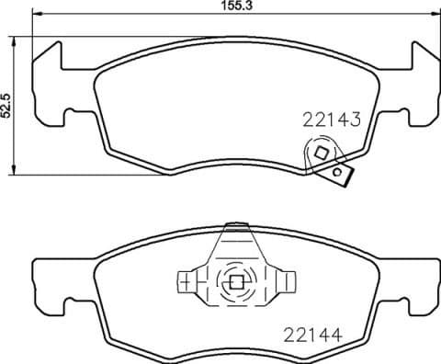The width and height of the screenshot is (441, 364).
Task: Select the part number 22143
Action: [x=330, y=119]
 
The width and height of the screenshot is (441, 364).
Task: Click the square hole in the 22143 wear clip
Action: [x=322, y=154]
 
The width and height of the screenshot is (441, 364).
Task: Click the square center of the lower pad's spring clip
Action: [x=236, y=283]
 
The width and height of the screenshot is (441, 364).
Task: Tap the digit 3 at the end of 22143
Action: [x=352, y=119]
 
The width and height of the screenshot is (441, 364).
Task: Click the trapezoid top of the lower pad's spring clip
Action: [x=236, y=241]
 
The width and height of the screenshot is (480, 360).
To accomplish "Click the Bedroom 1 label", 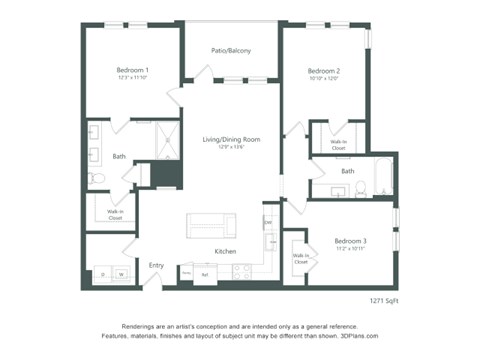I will (133, 69).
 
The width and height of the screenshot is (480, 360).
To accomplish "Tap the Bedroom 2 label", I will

◆ **What the task asks**: Copy the rows word for word, from the first row through the line containing "Action: [x=322, y=154]", including that line. Leave the pictures out.

◆ **Result of the task**:
The width and height of the screenshot is (441, 364).
Task: Select the part number 22143
Action: [x=330, y=119]
 
The width and height of the screenshot is (441, 364).
Task: Click the square hole in the 22143 wear clip
Action: [x=322, y=154]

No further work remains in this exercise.